In case you missed it, Star Trek turned 50 years old today.
As a child of the Space Race, I was certainly not alone in expecting that humanity would be well into space by now. Indeed, boldly going where no one has gone before. Budgets got cut, slashed and just plain mutilated; bringing those dreams to a crashing halt.
I have been a fan of Star Trek since the show’s first run in prime time on NBC. I had one of the first Star Trek lunch boxes, the metal version of the lunch pail, carried by so many. Proudly, I have always considered myself a “Trekker”. Not a “Trekkie”. For a variety of reasons, most having to do less with hero worship and more with the possibilities that lay out among the stars.
My first Star Trek convention was the Red Hour Festival at Lincoln High School in San Francisco in 1975. My first convention as volunteer was over the Presidents Day weekend in 1977; where among other things I met good friends and the woman who would eventually become my wife.

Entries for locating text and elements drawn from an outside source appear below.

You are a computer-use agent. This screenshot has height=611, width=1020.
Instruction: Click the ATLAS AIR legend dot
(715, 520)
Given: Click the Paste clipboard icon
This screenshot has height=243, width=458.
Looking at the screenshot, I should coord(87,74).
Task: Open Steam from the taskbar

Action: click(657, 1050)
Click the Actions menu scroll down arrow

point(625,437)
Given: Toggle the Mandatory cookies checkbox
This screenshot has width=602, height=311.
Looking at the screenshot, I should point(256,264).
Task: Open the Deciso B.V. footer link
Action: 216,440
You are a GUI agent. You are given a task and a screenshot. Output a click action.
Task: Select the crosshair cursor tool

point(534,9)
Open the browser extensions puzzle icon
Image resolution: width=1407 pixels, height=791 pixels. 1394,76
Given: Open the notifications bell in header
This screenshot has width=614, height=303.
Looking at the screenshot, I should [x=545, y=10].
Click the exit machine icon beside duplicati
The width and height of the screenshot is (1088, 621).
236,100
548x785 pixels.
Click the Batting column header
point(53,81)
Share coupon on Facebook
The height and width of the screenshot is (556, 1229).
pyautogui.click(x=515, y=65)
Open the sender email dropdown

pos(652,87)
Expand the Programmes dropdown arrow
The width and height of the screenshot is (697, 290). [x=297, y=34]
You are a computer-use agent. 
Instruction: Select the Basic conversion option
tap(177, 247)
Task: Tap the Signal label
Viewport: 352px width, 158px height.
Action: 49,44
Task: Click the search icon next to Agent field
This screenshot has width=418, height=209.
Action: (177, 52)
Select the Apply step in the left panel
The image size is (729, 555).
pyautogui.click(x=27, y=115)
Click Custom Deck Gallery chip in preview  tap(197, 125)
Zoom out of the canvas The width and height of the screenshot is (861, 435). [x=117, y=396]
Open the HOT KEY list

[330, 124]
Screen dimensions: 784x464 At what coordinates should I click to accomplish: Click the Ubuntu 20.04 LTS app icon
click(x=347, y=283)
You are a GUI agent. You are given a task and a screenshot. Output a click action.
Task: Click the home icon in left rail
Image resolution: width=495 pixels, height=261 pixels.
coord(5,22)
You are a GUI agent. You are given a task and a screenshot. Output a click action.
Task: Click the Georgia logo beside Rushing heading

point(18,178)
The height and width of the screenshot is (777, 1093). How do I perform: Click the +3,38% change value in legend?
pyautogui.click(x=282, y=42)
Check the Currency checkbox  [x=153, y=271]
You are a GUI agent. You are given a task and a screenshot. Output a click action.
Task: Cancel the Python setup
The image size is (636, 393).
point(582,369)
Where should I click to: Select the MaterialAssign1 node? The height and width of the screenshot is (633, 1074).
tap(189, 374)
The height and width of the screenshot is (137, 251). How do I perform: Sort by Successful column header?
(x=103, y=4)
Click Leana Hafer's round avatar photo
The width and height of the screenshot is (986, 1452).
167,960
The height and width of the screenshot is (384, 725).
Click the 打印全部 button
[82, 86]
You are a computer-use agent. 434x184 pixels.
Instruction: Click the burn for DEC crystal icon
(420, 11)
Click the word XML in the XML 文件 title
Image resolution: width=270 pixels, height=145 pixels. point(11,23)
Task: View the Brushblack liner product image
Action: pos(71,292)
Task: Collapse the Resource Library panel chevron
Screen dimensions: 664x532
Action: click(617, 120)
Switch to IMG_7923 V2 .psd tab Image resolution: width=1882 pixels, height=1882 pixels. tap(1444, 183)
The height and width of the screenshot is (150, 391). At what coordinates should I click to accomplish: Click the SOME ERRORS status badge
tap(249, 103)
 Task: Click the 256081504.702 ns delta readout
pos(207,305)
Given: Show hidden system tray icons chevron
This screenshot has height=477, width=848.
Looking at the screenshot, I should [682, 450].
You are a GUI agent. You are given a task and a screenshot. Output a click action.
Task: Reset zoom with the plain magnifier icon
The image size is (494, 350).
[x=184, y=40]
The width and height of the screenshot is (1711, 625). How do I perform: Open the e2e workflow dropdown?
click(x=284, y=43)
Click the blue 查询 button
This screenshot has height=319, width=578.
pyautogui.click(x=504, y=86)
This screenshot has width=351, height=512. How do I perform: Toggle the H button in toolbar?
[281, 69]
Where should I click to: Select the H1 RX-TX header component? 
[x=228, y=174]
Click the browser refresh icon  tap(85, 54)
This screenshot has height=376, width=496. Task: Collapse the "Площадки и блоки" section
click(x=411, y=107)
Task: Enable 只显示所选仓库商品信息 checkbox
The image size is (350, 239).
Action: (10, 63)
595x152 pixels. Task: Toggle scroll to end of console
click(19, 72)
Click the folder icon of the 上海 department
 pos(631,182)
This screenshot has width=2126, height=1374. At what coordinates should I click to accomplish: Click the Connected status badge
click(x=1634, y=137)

That led to involvement with the crew of a stage illusion based on Star Trek’s “Transporter”. And oddly enough, a DVD on those early cons, manages to show me on film at a number of them.
Yes, I have costumes, a few props and my share of other “Trek” collectibles. I have been a fan of the movies and television shows that came after the original. The view above, of a fine large scale model of the motion picture version of the U.S.S. Enterprise, was from a visit to Star Trek: The Experience in Las Vegas, when a good friend from those convention days joined the retail side of things there.
Looking back over the years, “Star Trek” has always been about hope. Hope for a better future for us all. When you look back to the 60’s when the show aired, things were looking pretty bleak as the future loomed. The Cold War could turn hot with nuclear weapons exchanged with the Soviets at any time. Pollution of the planet was growing and there were a lot of problems yet to be taken on as challenges. Even just the simple question of “How do we all get along peacefully?” was an unanswered one that loomed larger all the time.
Even though this television show only ran three seasons on NBC, the message of a better world for us all was something that resonated with the audience. When syndication brought reruns to local markets, that message spread. If we could manage not to kill ourselves on a global scale, we might just get things better, if not closer to what we saw on our televisions.
All these years later, “Star Trek” continues to be about hope. We still have a long way to go as a planet, but thanks to messages like this one, we are much closer today than we were back then.